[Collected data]
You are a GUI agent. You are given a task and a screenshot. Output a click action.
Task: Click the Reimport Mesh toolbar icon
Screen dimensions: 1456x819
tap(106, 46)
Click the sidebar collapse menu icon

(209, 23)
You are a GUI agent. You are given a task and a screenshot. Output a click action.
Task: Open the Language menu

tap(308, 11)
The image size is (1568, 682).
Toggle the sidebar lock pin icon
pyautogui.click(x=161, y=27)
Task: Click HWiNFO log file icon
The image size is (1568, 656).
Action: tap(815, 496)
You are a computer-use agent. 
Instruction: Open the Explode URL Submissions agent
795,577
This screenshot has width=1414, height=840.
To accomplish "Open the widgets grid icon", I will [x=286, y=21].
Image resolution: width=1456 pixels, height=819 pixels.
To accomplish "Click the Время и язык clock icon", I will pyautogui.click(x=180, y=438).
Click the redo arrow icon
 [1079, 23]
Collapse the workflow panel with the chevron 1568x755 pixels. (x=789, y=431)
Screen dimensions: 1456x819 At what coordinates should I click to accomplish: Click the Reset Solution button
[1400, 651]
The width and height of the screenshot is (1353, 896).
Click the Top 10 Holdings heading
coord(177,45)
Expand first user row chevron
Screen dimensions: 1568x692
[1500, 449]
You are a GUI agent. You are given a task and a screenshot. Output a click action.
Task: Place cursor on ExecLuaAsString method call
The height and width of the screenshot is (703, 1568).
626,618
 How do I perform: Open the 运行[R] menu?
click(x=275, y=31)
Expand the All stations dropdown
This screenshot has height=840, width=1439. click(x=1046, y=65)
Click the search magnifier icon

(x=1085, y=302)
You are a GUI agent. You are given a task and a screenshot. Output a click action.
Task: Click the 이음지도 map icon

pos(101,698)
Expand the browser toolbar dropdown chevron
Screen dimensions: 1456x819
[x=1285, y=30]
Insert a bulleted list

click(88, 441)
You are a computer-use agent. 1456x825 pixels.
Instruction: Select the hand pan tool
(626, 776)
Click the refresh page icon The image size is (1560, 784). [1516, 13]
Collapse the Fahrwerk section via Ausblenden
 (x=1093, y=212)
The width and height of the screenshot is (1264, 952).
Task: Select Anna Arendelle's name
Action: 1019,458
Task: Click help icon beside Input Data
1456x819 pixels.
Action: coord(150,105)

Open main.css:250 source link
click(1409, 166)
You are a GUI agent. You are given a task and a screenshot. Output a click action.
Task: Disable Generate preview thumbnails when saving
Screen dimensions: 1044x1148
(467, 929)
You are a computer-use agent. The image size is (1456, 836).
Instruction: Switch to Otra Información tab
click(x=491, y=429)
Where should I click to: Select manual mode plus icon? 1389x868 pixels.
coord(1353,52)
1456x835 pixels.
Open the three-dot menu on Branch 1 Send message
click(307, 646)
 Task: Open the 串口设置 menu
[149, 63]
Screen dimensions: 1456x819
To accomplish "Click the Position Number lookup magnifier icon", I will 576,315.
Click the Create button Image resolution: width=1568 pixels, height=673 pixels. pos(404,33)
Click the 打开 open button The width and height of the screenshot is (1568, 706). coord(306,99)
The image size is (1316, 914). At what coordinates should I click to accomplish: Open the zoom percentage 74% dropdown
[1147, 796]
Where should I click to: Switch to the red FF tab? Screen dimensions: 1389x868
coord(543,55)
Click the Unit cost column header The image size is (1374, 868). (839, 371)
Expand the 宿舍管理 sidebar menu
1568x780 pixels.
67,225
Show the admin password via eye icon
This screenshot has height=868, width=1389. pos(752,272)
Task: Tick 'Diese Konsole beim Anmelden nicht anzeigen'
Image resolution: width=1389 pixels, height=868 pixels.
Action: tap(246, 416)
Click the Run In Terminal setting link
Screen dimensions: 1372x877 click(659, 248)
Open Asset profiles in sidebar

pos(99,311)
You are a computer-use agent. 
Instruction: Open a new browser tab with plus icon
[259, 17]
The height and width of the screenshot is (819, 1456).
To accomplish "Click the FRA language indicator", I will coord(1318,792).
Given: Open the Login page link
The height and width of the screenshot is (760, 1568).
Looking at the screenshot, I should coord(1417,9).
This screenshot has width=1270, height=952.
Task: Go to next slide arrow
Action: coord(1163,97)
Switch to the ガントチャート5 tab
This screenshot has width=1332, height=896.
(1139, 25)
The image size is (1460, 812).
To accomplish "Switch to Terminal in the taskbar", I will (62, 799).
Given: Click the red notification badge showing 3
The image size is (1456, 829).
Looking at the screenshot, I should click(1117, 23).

Work to complete :: Copy out, from the data above, every line holding the word "will".

Task result ::
To accomplish "Open the widgets grid icon", I will [x=286, y=21].
To accomplish "Click the Время и язык clock icon", I will pyautogui.click(x=180, y=438).
To accomplish "Click the Position Number lookup magnifier icon", I will 576,315.
To accomplish "Click the FRA language indicator", I will coord(1318,792).
To accomplish "Switch to Terminal in the taskbar", I will (62, 799).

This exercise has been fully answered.